PHOENIX - Arizona has two Democratic U.S. senators for the first time since the 1950s, but their hold on the swing-state seats could be tenuous, according to recent polling.

Sen. Mark Kelly, who is up for reelection next year, and Sen. Kyrsten Sinema, who doesn’t have to run again until 2024, each are viewed more unfavorably than favorably by likely Arizona voters, according to findings by OH Predictive Insights.

"Both Sinema and Kelly have work to do if they want to hold onto their seats," Mike Noble, the Phoenix-based firms chief of research said in a press release.

"For Sinema, she must rebuild some of the bridges she seems to have burned with voters in her own party. For Kelly, he will likely have to navigate a midterm environment with an unpopular Democratic president."

The findings reported Monday by OH Predictive Insights were based on an opt-in panel survey conducted Nov. 1-8, with a margin of error of 3.7%.

The results showed Kelly was viewed favorably by 41% of Arizona voters and unfavorably by 48%. President Joe Biden had similar numbers, at 43% favorable and 54% unfavorable.

“As President Biden faces his lowest approval ratings since taking office, voters are turning their frustration to Democratic candidates," Noble said.

"That's something Sen. Kelly should keep in mind as he faces reelection in one of the country's closest swing states.”

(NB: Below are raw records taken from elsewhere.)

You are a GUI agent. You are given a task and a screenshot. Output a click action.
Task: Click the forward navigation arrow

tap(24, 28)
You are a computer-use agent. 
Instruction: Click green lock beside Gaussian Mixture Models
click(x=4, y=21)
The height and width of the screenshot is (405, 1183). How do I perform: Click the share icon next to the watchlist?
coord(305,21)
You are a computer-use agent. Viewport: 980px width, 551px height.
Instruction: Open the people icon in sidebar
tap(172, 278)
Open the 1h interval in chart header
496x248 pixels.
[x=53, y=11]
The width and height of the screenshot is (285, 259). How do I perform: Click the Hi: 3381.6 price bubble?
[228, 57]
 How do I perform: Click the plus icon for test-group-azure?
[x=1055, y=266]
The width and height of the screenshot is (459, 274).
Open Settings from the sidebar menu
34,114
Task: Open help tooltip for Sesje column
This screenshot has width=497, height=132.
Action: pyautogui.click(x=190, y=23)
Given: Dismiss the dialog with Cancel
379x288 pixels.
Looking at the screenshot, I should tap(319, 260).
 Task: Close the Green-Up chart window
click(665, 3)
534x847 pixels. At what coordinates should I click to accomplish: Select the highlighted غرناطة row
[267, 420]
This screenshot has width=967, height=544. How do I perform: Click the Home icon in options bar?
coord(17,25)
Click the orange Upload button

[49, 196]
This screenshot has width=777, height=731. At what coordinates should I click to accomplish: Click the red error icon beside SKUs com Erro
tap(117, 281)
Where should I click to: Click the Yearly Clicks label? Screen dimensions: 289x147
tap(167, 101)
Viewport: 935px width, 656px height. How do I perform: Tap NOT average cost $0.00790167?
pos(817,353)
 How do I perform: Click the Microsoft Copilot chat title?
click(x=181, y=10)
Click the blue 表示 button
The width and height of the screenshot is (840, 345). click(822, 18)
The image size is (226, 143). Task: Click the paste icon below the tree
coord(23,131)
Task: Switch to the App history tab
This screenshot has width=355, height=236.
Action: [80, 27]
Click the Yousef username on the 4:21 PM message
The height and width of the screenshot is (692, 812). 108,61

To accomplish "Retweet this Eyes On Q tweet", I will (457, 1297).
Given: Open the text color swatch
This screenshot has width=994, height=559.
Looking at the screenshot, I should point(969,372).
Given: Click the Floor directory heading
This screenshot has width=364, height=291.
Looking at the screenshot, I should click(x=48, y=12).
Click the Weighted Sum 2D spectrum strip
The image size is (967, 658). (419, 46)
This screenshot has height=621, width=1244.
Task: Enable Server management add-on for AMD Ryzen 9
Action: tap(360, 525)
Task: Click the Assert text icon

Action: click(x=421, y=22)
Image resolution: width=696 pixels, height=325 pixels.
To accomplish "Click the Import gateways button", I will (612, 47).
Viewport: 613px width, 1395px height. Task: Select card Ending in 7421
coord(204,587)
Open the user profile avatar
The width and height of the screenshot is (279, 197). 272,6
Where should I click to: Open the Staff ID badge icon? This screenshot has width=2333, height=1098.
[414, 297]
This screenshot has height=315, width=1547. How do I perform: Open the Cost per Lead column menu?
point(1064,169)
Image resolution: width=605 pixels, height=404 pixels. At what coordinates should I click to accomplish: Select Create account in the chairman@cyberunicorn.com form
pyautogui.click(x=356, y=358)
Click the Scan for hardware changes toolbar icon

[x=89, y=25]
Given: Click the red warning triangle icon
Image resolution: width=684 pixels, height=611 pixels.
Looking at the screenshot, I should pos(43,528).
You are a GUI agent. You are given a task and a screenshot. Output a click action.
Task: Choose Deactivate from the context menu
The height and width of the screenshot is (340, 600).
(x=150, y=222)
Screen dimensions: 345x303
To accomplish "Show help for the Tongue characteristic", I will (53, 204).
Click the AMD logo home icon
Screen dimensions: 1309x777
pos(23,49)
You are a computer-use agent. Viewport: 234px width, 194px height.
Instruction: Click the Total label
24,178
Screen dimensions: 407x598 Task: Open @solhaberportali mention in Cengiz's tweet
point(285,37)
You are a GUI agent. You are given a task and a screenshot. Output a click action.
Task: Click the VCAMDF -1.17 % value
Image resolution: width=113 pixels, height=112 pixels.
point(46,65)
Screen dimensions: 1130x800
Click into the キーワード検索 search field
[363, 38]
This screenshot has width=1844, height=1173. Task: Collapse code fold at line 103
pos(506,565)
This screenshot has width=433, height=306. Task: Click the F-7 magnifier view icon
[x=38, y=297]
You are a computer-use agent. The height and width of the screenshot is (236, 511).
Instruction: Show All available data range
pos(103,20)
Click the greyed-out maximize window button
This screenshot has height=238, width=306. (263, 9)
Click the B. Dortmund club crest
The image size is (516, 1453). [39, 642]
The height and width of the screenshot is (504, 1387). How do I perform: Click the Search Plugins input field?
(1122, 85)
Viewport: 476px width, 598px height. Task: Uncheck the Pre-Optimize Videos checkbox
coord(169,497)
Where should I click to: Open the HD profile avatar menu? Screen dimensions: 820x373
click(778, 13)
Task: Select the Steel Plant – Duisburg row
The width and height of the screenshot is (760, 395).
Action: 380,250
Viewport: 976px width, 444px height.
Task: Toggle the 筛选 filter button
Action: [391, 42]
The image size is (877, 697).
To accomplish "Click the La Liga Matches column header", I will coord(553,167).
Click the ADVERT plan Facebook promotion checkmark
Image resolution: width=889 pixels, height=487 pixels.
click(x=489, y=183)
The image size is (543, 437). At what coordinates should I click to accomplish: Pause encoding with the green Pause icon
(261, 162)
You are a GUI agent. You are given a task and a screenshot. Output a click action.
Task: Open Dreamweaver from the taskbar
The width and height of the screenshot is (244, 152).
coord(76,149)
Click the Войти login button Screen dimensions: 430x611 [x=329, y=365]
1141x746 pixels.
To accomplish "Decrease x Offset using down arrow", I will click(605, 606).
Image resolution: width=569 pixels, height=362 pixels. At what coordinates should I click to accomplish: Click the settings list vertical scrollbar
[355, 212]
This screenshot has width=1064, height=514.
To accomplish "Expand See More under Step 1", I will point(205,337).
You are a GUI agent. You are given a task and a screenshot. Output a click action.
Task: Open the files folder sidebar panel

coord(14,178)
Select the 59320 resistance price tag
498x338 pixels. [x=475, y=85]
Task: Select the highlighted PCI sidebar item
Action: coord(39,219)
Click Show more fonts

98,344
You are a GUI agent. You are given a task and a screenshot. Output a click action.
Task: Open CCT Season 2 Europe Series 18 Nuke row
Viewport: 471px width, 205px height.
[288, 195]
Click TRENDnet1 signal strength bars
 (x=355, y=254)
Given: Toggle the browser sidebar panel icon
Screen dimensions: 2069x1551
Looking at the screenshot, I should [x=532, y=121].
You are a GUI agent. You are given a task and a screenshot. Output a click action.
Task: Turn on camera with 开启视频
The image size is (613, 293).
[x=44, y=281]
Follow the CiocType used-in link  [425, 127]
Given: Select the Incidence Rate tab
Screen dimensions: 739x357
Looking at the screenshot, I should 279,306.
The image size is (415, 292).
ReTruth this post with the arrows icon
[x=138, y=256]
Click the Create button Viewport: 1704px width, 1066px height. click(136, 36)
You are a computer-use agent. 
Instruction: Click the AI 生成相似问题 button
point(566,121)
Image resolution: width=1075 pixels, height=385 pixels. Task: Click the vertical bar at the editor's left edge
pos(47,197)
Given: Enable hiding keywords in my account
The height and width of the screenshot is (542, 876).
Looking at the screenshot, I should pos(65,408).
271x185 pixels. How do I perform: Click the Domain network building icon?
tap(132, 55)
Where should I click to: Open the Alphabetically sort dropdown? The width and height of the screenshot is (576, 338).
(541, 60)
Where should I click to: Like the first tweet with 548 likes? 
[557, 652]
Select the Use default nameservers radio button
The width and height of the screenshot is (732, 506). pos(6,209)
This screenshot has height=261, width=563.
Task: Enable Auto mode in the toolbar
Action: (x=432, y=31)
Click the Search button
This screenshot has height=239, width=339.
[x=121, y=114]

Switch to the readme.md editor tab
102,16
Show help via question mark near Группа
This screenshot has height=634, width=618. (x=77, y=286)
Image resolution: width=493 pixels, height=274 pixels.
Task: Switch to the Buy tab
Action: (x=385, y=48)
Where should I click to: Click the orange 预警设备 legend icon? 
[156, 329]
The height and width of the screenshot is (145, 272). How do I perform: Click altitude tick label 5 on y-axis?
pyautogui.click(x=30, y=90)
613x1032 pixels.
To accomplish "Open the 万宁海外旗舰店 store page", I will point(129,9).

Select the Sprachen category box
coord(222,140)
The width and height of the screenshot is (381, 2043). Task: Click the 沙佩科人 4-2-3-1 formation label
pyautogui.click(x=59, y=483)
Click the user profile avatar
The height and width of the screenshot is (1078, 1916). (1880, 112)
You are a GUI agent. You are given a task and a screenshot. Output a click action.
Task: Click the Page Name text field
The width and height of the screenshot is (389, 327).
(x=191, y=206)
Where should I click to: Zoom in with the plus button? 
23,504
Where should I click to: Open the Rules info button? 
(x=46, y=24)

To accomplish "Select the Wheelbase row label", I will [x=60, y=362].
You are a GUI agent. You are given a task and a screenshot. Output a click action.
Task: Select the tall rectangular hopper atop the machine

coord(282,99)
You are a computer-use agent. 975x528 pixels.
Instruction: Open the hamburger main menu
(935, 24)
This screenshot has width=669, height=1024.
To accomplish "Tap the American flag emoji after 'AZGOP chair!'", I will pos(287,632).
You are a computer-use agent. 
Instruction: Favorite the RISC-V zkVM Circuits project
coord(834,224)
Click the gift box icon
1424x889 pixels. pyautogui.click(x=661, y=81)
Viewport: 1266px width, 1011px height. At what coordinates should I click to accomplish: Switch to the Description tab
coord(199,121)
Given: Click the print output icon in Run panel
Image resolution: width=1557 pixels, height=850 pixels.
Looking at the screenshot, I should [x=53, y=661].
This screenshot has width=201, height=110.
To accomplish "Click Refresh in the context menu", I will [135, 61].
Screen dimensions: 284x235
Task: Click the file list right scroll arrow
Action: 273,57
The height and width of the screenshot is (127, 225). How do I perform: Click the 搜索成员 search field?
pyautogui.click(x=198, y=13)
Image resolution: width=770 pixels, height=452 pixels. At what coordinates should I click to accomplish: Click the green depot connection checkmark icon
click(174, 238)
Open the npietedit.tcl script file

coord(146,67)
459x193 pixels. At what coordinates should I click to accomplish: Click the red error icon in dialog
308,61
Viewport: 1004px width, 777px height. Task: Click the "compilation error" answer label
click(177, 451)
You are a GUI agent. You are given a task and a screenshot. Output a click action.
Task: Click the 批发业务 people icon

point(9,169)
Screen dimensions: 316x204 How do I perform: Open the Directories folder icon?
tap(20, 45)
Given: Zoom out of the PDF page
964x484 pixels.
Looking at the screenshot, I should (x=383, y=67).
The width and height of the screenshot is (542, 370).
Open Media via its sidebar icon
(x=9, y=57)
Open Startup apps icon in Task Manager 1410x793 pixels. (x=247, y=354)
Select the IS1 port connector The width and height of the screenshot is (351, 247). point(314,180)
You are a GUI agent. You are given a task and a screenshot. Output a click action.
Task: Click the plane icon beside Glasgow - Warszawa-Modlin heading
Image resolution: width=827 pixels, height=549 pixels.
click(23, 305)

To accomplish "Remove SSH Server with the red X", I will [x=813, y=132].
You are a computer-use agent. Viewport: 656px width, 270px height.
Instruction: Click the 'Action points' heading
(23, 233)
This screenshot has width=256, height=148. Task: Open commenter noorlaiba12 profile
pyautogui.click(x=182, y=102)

Sinema was doing better with the state's general electorate than Kelly or Biden, with 45% unfavorable and 42% favorable, but she's in danger of failing to get her party's nomination.

Nearly three-quarters of Democrats said they'd prefer a Democrat other than Sinema to be senator. Only 26% of Democrats wanted to see Sinema reelected. That wasn't much different than the 21% of Republicans who preferred her.

In Democratic polling of hypothetical head-to-head primary matchups, U.S. Reps. Ruben Gallego and Greg Stanton and Arizona Superintendent of Public Instruction Kathy Hoffman each beat Sinema by at least 20 percentage points.

"Sinema's holding out on the reconciliation bill caused a lot of political pressure from the left wing of her party, and her numbers were beginning to sour because of it," Noble said.

A bright spot for Democrats, however, is that 62% of all voters said they'd prefer Sinema or some other Democrat over a Republican.